Circuit cutting naturally complements variational quantum-classical algorithms such as the Variational Quantum Eigensolver (VQE) [24, 25] and the Quantum Approximate Optimization Algorithm (QAOA) [26]. These approaches have successfully produced suitable quantum circuits for optimization problems by combining shallow quantum circuits with classical processing; and they allow some control over the width, depth, and connectivity of the circuits. However, the quality of the approximate solutions produced by VQE and QAOA decreases as the width and depth of their circuits decreases, and solving most interesting problems still requires hundreds of qubits [27, 28].
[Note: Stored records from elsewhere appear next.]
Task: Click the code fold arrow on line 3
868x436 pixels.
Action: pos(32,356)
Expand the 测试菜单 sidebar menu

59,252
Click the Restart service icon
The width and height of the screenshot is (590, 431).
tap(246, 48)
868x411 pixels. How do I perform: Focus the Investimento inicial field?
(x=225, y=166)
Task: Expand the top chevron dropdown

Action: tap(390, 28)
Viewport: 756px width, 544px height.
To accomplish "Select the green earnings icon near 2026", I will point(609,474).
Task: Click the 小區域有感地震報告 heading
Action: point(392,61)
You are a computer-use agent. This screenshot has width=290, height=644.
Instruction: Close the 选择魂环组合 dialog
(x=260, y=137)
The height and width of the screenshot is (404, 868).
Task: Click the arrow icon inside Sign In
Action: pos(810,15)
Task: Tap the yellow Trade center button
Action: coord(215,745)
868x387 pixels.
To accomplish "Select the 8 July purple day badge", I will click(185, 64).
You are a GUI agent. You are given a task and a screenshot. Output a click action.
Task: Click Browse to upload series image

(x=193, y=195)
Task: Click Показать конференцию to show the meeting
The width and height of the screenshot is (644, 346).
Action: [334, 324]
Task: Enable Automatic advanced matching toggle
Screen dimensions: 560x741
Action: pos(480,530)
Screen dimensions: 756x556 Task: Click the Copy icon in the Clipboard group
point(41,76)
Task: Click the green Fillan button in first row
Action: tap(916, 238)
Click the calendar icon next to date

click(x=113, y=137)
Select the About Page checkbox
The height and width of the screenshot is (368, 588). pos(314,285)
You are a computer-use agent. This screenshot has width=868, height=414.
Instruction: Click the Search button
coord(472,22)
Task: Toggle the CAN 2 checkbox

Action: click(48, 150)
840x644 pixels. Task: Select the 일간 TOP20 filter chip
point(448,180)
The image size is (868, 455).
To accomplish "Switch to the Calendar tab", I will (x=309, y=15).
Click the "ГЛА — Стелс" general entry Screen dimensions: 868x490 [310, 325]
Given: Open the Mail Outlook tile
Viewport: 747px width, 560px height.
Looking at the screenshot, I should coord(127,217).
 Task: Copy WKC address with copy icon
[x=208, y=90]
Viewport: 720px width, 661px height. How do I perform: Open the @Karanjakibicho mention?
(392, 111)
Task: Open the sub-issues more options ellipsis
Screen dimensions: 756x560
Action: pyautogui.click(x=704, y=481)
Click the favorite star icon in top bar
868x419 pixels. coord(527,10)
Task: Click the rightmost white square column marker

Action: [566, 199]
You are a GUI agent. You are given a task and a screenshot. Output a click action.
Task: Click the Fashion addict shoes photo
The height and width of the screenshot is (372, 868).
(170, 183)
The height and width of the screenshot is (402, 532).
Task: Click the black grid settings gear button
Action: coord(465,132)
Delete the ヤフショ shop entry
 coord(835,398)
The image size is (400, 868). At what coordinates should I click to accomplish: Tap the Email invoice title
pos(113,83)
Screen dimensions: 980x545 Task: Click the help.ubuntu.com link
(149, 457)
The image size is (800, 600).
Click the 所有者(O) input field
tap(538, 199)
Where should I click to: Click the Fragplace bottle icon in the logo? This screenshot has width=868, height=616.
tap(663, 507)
Circuit cutting offers numerous benefits. First, the technique does not compromise the quality of the solution as the size of the subcircuits decreases (overhead may scale exponentially with the number of cuts, however). Second, the technique can be applied to any sparsely connected quantum circuit, irrespective of the structure of the problem. Third, circuit cutting has a close relationship with tensor network quantum simulation techniques that are used to address scalability limitations due to memory requirements that grow exponentially with the size of the simulated systems. Fourth, circuit cutting can enhance the performance of existing quantum-classical variational approaches because it can increase the size of the subproblems tackled by the variational quantum eigensolver.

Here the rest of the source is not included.